Using Google Image Search to Detect Copyright Infringement

Google Image SearchI heard you can input a picture into the Google Images search engine to see if someone has stolen or used one of your pictures without your consent. I decided to try to figure it out to see if it works.

I’m happy to report it’s super easy. Here’s how you do it.

  1. Go to the Google Images search page.
  2. Click on the camera icon on the far right of the search bar. This will bring up the “search by image” box.
  3. Paste the URL for the image you want to search for or upload it and hit “Search.”
  4. The results will show you every instance where someone has used that photo.
My paintball wound - Photo by Merlz Tamondong

My paintball wound – Photo by Merlz Tamondong

I started looking for images I’ve used on The Undeniable Ruth and I found an instance where someone pulled an image off my site without my permission. It’s a picture of me from Ladies’ Paintball Night. Someone put it on a paintball forum without asking me first. Even though this is a picture of me, I don’t own the copyright in it so there’s nothing I can do to get it removed, and to be honest, I don’t really care.

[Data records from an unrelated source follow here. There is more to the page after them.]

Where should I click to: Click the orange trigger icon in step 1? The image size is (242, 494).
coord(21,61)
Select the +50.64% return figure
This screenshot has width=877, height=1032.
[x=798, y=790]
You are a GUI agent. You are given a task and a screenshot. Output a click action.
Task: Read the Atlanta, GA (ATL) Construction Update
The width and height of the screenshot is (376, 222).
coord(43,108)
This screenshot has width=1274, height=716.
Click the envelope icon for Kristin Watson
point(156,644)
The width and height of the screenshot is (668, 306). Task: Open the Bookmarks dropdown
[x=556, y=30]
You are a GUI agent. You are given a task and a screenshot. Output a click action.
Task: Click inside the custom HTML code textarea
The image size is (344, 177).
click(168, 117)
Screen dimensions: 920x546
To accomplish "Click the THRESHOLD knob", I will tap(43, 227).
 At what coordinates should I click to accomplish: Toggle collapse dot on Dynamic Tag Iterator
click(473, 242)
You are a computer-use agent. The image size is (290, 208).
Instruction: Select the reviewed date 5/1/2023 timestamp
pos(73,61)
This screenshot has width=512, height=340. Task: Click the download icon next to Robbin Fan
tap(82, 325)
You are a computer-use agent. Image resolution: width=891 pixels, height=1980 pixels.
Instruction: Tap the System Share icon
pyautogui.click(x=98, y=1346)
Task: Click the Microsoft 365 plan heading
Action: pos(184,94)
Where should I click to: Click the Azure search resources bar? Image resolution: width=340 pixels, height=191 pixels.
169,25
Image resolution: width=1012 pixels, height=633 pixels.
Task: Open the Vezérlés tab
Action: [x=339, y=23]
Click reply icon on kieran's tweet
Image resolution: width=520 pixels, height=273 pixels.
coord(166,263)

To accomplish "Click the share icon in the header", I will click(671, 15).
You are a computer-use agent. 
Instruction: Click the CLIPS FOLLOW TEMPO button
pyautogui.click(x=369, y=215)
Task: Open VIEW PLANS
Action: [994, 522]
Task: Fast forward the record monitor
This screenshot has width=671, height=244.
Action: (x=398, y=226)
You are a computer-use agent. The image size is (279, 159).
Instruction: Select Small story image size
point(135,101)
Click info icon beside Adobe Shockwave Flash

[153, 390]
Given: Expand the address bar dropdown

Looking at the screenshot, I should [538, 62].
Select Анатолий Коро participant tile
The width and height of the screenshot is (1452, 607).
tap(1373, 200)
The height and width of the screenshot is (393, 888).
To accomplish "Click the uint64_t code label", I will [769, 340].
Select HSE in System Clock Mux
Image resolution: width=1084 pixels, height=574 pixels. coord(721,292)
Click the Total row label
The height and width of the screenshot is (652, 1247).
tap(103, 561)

This search engine is one tool you can use to search for copyright infringement, but it won’t catch every copy of your photos, just the copies of the photos from your site. I know this picture of my dog Rosie is on my site and I shared it with Attorney at Work for a post I wrote for them. I didn’t give them a copy of the image off my site, so when I searched for this picture of Rosie, it only showed images from my site, not theirs.

My sweet Rosie dog

My sweet Rosie dog

If you’re worried about people stealing your work from your site, keep an eye on your analytics. A lot of people think it’s ok to use an image off your site as long as they give an attribution and a link to the source. All they may have done is committed copyright infringement and told you about it. I’ve discovered two instances of copyright infringement of my work this way.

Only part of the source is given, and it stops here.